━━━ Records supplied

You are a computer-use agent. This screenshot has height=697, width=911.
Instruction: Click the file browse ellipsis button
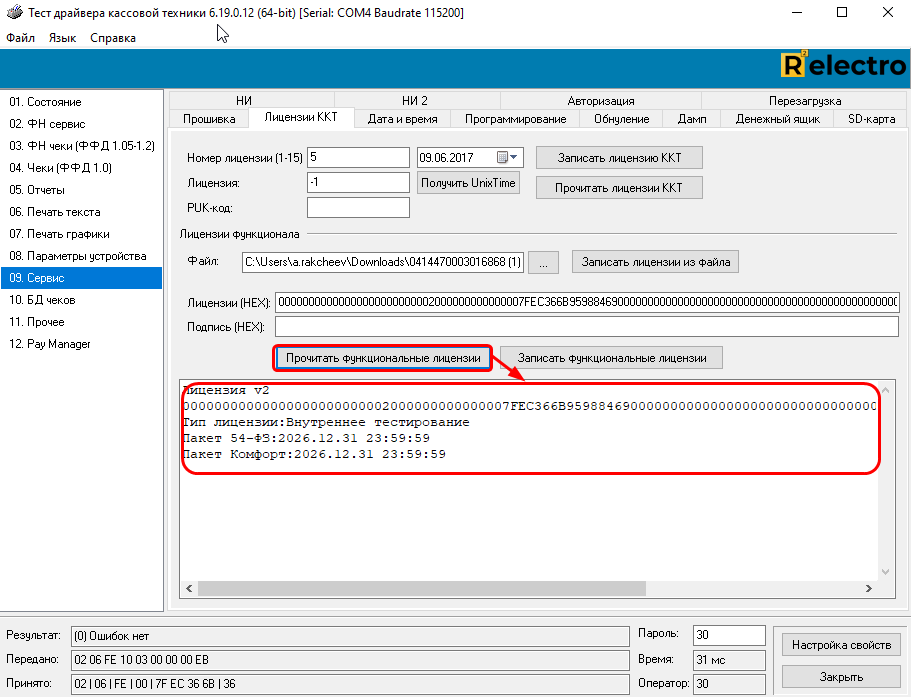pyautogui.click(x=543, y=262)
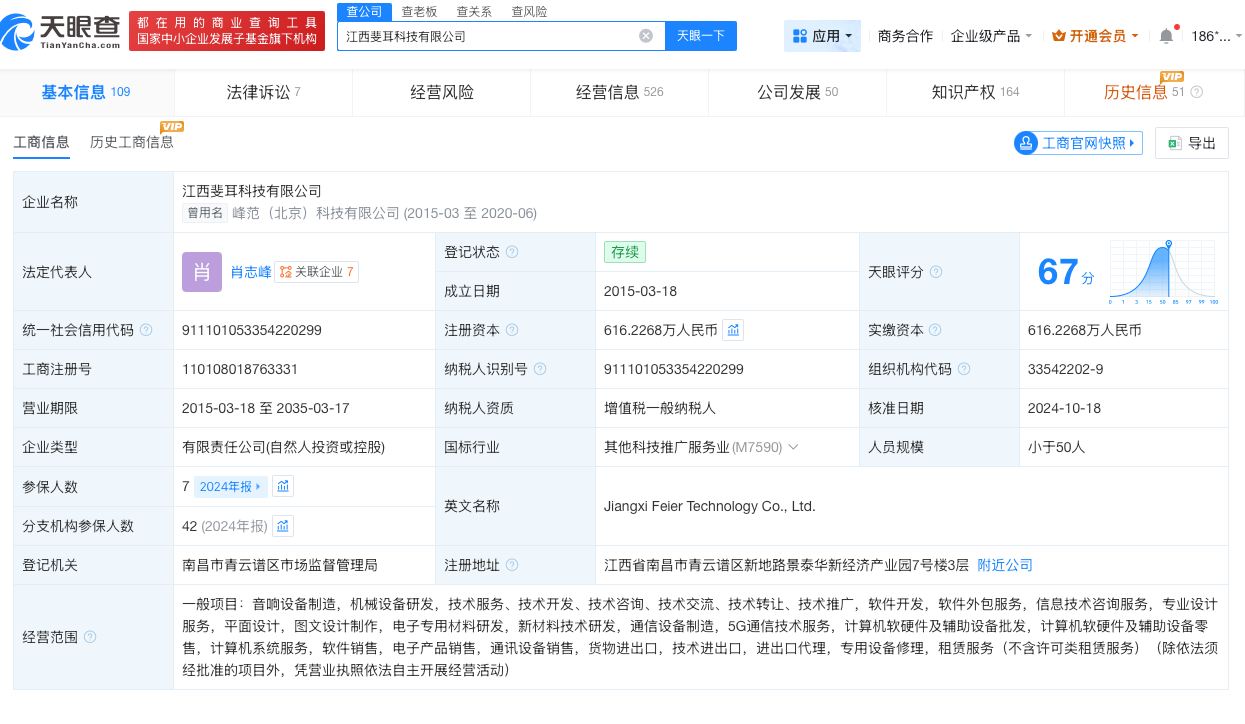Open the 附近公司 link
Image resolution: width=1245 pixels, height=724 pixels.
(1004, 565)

━━━━━━
━━━ Records supplied

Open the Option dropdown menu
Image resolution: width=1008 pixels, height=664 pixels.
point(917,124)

━━━━━━

■ What this task involves ■
Print the lines of the listing from the line with "Open the Option dropdown menu" to the line with "point(917,124)", both included, with no changes.

■ Response to this task ■
Open the Option dropdown menu
Image resolution: width=1008 pixels, height=664 pixels.
point(917,124)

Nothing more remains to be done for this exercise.